Dataset items:
------
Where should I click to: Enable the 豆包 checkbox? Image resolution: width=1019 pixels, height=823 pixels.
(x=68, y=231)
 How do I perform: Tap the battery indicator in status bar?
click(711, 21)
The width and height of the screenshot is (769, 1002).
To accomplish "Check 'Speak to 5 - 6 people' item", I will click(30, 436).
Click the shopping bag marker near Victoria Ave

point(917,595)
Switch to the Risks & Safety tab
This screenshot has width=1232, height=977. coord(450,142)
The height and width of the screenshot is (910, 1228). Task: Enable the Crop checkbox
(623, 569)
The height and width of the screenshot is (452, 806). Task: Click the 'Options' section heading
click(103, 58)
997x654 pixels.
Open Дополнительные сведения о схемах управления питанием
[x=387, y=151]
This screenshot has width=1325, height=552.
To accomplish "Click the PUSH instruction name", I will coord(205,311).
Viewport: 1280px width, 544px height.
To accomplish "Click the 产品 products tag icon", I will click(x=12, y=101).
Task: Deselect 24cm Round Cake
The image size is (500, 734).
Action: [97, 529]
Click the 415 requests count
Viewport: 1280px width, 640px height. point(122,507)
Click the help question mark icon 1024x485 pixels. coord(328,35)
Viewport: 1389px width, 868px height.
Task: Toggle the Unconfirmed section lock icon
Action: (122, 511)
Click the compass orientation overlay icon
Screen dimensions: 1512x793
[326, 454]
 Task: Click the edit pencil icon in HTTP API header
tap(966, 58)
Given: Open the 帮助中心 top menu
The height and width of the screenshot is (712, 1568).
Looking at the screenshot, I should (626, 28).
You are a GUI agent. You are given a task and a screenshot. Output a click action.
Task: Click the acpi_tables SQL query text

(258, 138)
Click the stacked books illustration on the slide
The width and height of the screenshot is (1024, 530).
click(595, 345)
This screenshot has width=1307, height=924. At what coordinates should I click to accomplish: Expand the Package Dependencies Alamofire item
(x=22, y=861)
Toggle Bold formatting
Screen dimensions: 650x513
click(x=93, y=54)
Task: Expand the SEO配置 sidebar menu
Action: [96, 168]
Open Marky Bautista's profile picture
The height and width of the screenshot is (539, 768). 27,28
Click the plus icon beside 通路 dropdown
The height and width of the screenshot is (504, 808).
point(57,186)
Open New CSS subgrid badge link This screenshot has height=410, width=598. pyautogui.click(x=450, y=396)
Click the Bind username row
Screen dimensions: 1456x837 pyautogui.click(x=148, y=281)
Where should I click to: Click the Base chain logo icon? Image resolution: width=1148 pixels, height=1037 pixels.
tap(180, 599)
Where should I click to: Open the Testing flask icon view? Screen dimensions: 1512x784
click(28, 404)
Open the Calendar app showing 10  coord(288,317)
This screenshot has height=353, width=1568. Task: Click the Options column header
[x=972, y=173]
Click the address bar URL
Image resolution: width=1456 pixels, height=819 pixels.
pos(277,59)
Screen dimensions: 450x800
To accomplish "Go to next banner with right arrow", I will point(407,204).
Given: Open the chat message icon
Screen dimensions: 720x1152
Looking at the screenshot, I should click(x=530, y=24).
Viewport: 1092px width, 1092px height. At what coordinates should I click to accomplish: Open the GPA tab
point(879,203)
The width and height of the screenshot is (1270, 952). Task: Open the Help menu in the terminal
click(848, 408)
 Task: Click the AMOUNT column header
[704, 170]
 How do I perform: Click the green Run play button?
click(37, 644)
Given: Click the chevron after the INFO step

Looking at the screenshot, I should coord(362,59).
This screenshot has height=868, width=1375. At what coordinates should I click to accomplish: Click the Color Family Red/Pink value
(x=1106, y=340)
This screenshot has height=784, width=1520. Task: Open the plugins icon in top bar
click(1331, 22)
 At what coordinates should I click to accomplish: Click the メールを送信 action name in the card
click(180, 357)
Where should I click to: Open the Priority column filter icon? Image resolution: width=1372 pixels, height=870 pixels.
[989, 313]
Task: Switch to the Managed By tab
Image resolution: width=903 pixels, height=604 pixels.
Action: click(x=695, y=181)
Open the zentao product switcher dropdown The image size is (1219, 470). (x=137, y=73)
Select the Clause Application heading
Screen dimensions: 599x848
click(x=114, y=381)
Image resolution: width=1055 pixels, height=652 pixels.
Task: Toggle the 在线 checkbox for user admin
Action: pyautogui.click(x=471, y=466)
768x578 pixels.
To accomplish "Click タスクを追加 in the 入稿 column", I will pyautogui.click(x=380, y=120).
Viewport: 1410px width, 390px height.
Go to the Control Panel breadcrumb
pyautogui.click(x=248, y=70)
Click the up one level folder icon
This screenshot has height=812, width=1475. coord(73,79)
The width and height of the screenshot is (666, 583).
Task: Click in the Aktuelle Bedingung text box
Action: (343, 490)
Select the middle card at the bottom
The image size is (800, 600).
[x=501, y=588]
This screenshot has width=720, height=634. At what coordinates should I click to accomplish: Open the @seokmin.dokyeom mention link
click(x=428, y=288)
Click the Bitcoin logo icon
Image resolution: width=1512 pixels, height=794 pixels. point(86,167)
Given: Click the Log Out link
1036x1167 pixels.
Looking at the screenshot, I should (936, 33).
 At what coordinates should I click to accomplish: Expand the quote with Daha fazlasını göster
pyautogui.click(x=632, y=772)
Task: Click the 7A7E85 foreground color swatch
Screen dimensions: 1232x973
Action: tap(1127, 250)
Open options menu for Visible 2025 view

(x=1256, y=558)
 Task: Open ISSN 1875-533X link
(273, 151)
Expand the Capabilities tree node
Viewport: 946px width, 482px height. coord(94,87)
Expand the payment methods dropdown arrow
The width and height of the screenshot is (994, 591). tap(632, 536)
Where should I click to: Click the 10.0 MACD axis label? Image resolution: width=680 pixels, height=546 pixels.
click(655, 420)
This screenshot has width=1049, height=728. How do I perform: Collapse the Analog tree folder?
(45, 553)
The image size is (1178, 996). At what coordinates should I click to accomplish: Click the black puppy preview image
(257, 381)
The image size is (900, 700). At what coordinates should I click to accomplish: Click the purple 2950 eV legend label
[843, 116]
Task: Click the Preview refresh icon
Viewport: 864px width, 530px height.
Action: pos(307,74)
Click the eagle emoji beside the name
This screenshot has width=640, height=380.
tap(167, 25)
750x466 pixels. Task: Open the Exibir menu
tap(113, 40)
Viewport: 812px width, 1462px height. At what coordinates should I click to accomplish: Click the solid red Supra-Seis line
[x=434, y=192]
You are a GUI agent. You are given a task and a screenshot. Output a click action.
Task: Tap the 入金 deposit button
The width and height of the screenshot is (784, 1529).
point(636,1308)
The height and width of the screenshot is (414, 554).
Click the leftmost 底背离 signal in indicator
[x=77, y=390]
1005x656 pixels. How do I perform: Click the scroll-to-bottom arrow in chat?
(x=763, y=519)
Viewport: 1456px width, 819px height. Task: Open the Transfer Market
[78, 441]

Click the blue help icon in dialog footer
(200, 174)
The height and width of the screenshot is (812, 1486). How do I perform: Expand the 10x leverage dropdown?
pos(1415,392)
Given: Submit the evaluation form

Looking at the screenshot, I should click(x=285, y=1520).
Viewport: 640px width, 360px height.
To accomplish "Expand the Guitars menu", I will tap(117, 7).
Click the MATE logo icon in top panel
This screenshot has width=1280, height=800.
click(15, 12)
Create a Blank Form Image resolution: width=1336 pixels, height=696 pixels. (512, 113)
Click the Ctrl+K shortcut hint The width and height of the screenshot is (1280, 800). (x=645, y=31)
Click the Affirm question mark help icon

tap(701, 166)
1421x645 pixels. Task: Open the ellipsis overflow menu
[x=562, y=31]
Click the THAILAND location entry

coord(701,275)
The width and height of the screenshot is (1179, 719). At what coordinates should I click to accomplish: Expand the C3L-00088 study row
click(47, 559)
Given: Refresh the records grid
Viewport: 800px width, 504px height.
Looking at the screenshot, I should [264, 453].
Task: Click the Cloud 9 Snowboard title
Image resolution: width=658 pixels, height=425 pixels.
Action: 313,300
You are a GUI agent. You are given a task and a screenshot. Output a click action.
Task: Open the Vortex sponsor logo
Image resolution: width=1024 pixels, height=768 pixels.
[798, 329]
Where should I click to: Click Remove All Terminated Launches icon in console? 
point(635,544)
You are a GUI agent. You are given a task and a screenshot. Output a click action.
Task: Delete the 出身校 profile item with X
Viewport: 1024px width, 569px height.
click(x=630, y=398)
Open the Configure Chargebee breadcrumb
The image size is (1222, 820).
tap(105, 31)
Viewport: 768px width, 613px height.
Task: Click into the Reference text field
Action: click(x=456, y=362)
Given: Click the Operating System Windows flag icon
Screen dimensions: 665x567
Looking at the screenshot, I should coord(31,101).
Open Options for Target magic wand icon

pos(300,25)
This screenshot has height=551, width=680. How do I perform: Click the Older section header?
------
### AIM OF THE TASK
Quote the lines of the material starting at the line containing "The width and height of the screenshot is (769, 1002)." and ending at the line containing "tap(966, 58)", reproducing each one without any change.

### WRITTEN RESPONSE
The width and height of the screenshot is (769, 1002).
To accomplish "Check 'Speak to 5 - 6 people' item", I will click(30, 436).
Click the shopping bag marker near Victoria Ave

point(917,595)
Switch to the Risks & Safety tab
This screenshot has width=1232, height=977. coord(450,142)
The height and width of the screenshot is (910, 1228). Task: Enable the Crop checkbox
(623, 569)
The height and width of the screenshot is (452, 806). Task: Click the 'Options' section heading
click(103, 58)
997x654 pixels.
Open Дополнительные сведения о схемах управления питанием
[x=387, y=151]
This screenshot has width=1325, height=552.
To accomplish "Click the PUSH instruction name", I will coord(205,311).
Viewport: 1280px width, 544px height.
To accomplish "Click the 产品 products tag icon", I will click(x=12, y=101).
Task: Deselect 24cm Round Cake
The image size is (500, 734).
Action: [97, 529]
Click the 415 requests count
Viewport: 1280px width, 640px height. point(122,507)
Click the help question mark icon 1024x485 pixels. coord(328,35)
Viewport: 1389px width, 868px height.
Task: Toggle the Unconfirmed section lock icon
Action: (122, 511)
Click the compass orientation overlay icon
Screen dimensions: 1512x793
[326, 454]
 Task: Click the edit pencil icon in HTTP API header
tap(966, 58)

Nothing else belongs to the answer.